Label everything in your center to make cleaning up easier. To make the labels for my unit blocks, I traced the blocks to make a paper copy and taped them to the shelf. Labels visually show students (and teachers) where the items belong. It makes cleaning up easier and helps students be independent in your classroom. They won’t have to ask you for what they need because they will be able to find it themselves in the center. Don’t forget to have words paired with a picture on your labels! Grab my Classroom Labels HERE with real photographs!
Construction props such as tools, empty paint cans, signs, hard hats, cones, construction vests, and tools belts allow students to pretend they are a real Construction worker, Engineer, Painter, Architect, or Carpenter. You will hear them use rich vocabulary during play related to what they are building. The paint cans are from Lowes, and they also have cloth construction aprons for $1. Grab some paint samples while you are there too! Laminate them and put them on a metal ring so Painters can choose and talk about colors during play. The Dollar Tree often has toolboxes, levels, real tools, measuring tapes, cones, and sometimes even pretend tools.
Depending on your theme, add cars, trucks, trains, and/or planes to your block center. These are sand play cars I found at Target during the summer.
Animals make block play more inviting for your reluctant builders. Who doesn’t love animals? I sort my animals by theme or at least try to. I have pets, farm animals, ocean animals, polar animals, zoo animals, dinosaurs, and forest animals. You can find animals at the Dollar Tree, party stores, and often in the Target dollar spot.
Add natural materials you can find in nature. Pine cones, tree rings, rocks, fake leaves, fake flowers, shells, and sticks are inspiring for little builders. Most of my natural materials come from the Dollar Tree or Michaels because I know they are clean and have no little critters hiding in them. One morning I came into my classroom to find little black bugs crawling all over my block shelf after I brought some nature into our classroom (ugh!) Your kiddos will be exploring nature, talking about it, and investigating it during play (aka science).
People blocks are fun to have. I make Me Blocks every year using a set of Jenga blocks. Just take your students’ pictures, print, cut, and tape them to the block. A few years ago, a student was building in the blocks center and their best friend was absent that day. He was playing with his friends me block because he missed him so much. So sweet!
Dollhouse people are a great way to infuse culture into your block center. You can buy dollhouse people with different abilities, cultures, gender, and jobs.
Signs are a must in any block center and rich environmental print. I made these signs myself by searching for various community places on google images. All you do is print, cut out, and tape to the blocks you have in your classroom. Don’t you just love the Petco sign a student made?! It is the bright orange one on top. The Places ABC book I made using google images too. It is fun to make signs that students see and go to. I also have street signs on sticks in my blocks center. City Signs and I Can Read Signs are great books about signs.

◇ ◇ ◇ ◇ ◇ ◇ ◇

Set problem 1:
Answer these questions from the block center text:
(a) Where did the writer get the paint cans?
(b) What does the writer use to make Me Blocks each year?
(c) Where and when were the sand play cars found?
Set problem 2: List every group of animals the writer says they have for the block center text's animal collection.
Set problem 3: Copy the stretch of the block center text from "Construction props such" through "during the summer.".
The lines that follow the block center text have nothing to do with it.

Information provided:
◇ ◇ ◇ ◇ ◇ ◇ ◇

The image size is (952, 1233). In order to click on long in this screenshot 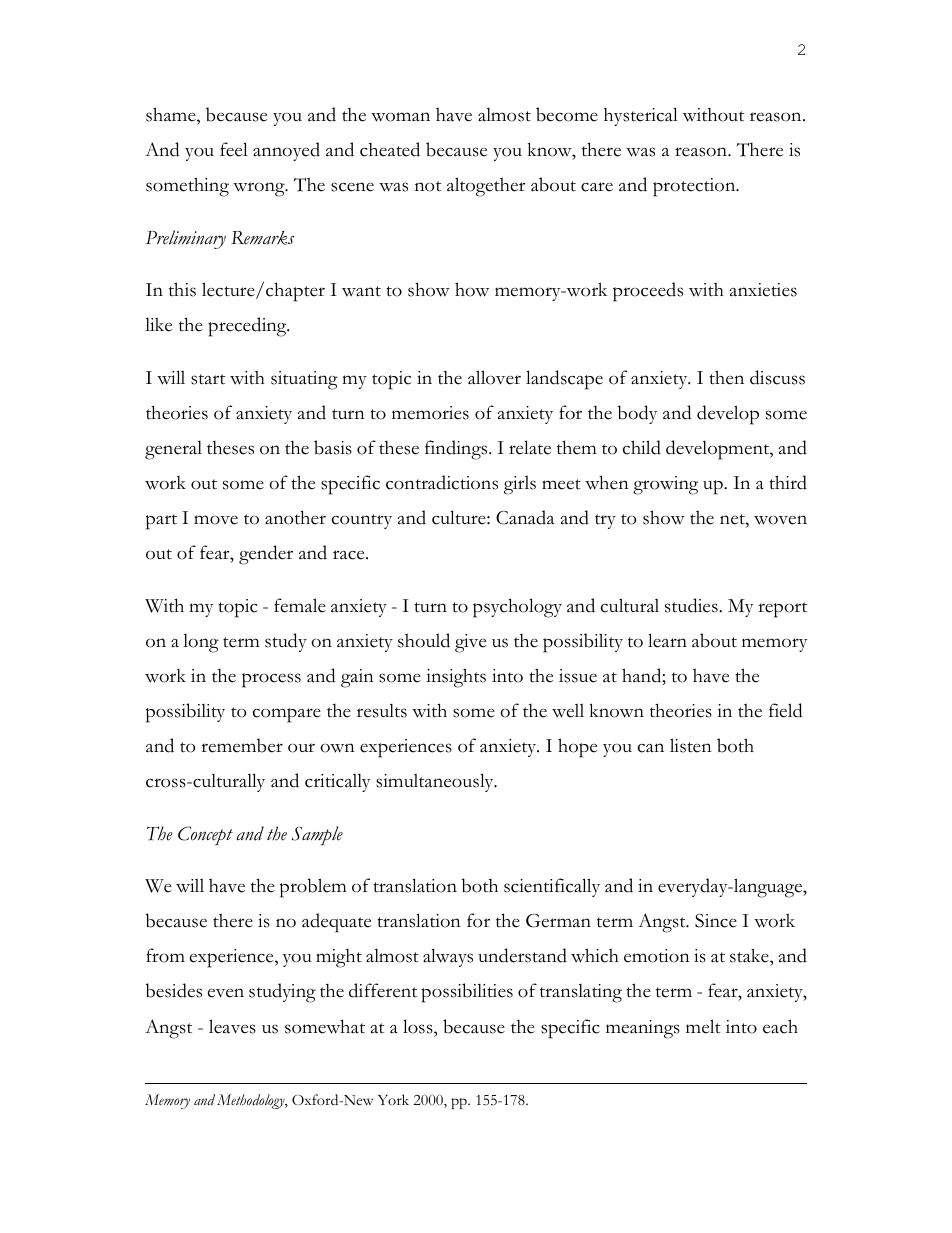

◇ ◇ ◇ ◇ ◇ ◇ ◇

Exercise output 1:
(a) Lowes
(b) A set of Jenga blocks
(c) At Target during the summer

Exercise output 2: Pets, farm animals, ocean animals, polar animals, zoo animals, dinosaurs, forest animals

Exercise output 3:
Construction props such as tools, empty paint cans, signs, hard hats, cones, construction vests, and tools belts allow students to pretend they are a real Construction worker, Engineer, Painter, Architect, or Carpenter. You will hear them use rich vocabulary during play related to what they are building. The paint cans are from Lowes, and they also have cloth construction aprons for $1. Grab some paint samples while you are there too! Laminate them and put them on a metal ring so Painters can choose and talk about colors during play. The Dollar Tree often has toolboxes, levels, real tools, measuring tapes, cones, and sometimes even pretend tools.
Depending on your theme, add cars, trucks, trains, and/or planes to your block center. These are sand play cars I found at Target during the summer.